**Textauszug:**

Um den unfolgsamen Präsidenten loszuwerden, infiltrierte die CIA Parteien, Gewerkschaften und Studentenorganisationen, heuerte den Chef des ecuadorianischen Postdienstes an, der fortan alle Briefe aus Kuba oder der Sowjetunion an den amerikanischen Geheimdienst weiterleitete. CIA-Agenten bombardierten Kirchen und Einrichtungen der politischen Rechten, um den Eindruck zu erwecken, linke Extremisten operierten im Lande. CIA-Agenten organisierten Demonstrationen, trugen antimilitaristische Banner und riefen antimilitaristische Parolen, um die Militärs zu verärgern und einen Militärputsch herbeizuführen.
Im November 1961 handelten die Generäle schliesslich, erzwangen Velascos Rücktritt und ersetzten ihn durch Vizepräsident Carlos Julio Arosemana. Doch sogar mit einem CIA-Agenten als Vizepräsident an seiner Seite war auch Arosemana den Geheimdienstlern nicht rechts genug. So setzte die CIA ihre üblichen Operationen fort, bis im März 1962 Oberst Aurelio Naranjo seinem Präsidenten ein Ultimatum setzte: Er habe innerhalb der kommenden 72 Stunden alle Kubaner des Landes zu verweisen und den linken Arbeitsminister zu feuern.
Gescheiterter Aufstand indianischer Bauern
Arosemana handelte wie befohlen und warf gleich auch noch die tschechischen und polnischen Delegationen aus dem Land. Dennoch nutzten die Militärs die Anwesenheit einer unbedeutenden, schlecht bewaffneten Guerilla als Vorwand, am 11. Juli 1963 den Präsidentenpalast in Quito zu umstellen. Arosemana musste gehen, seinen Platz nahm eine Militärjunta ein, die sofort alle kommunistischen Organisationen verbot, Kommunisten und andere Linke verhaftete, die zivilen Rechte ausser Kraft setzte und die für 1964 angesetzten Wahlen aussetzte.
40 Jahre später, am 21. Januar 2000, marschierte eine grosse Gruppe indianischer Bauern, die von Militärs und amerikanischen Ölgesellschaften aus ihren Dörfern im Amazonasgebiet vertrieben worden waren, in die Hauptstadt Quito, wo sich ihnen Gewerkschafter und einige jüngere Armeeoffiziere anschlossen.
Diese Koalition forderte eine Reihe von Wirtschaftsreformen, besetzte den Kongress und das Oberste Gericht und zwang den Präsidenten zum Rücktritt. Washington, das beinahe reflexartig auf alles reagiert, was auch nur entfernt einer linken Revolution ähnelt, schritt sofort ein. Die US-Botschaft, der für die Westliche Hemisphäre zuständige stellvertretende Aussenminister Peter Romero, der Nationale Sicherheitsberater Sandy Berger sowie der Unterstaatssekretär für Lateinamerika Thomas Pickering riefen Ecuadors Militärführung an und warnten die Generäle, Ecuador isoliere sich selbst.

**Material:**
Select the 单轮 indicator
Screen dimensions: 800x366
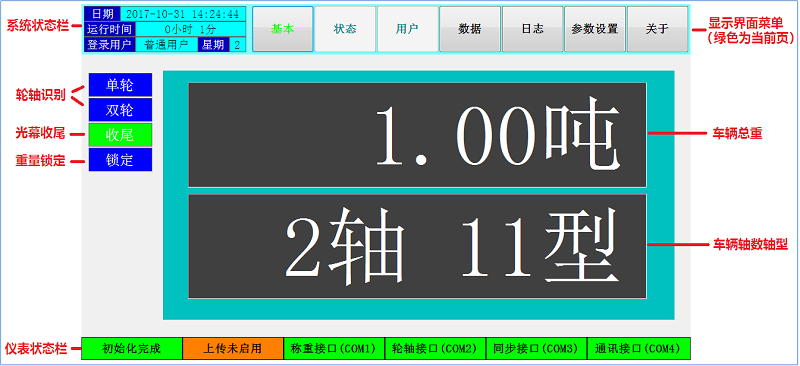pyautogui.click(x=120, y=85)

**Übungsaufgaben:**
A – Beantworten Sie anhand des Textauszugs folgende Fragen:
(i) In welchem Monat und Jahr erzwangen die Generäle Velascos Rücktritt?
(ii) Innerhalb wie vieler Stunden sollte Arosemana laut Ultimatum alle Kubaner des Landes verweisen?
(iii) An welchem Datum marschierte die Gruppe indianischer Bauern in die Hauptstadt Quito?
B – Erklären Sie mit den Angaben aus dem Textauszug, warum CIA-Agenten Kirchen und Einrichtungen der politischen Rechten bombardierten.
C – Zählen Sie alle Maßnahmen auf, die die Militärjunta laut Textauszug nach Arosemanas Absetzung sofort ergriff.
Das Material stammt aus einer anderen Quelle als der Textauszug.

**Musterlösungen:**
A –
(i) Im November 1961.
(ii) Innerhalb von 72 Stunden.
(iii) Am 21. Januar 2000.

B – Sie wollten damit den Eindruck erwecken, dass linke Extremisten im Land operierten.

C – Sie verbot alle kommunistischen Organisationen, verhaftete Kommunisten und andere Linke, setzte die zivilen Rechte außer Kraft und setzte die für 1964 angesetzten Wahlen aus.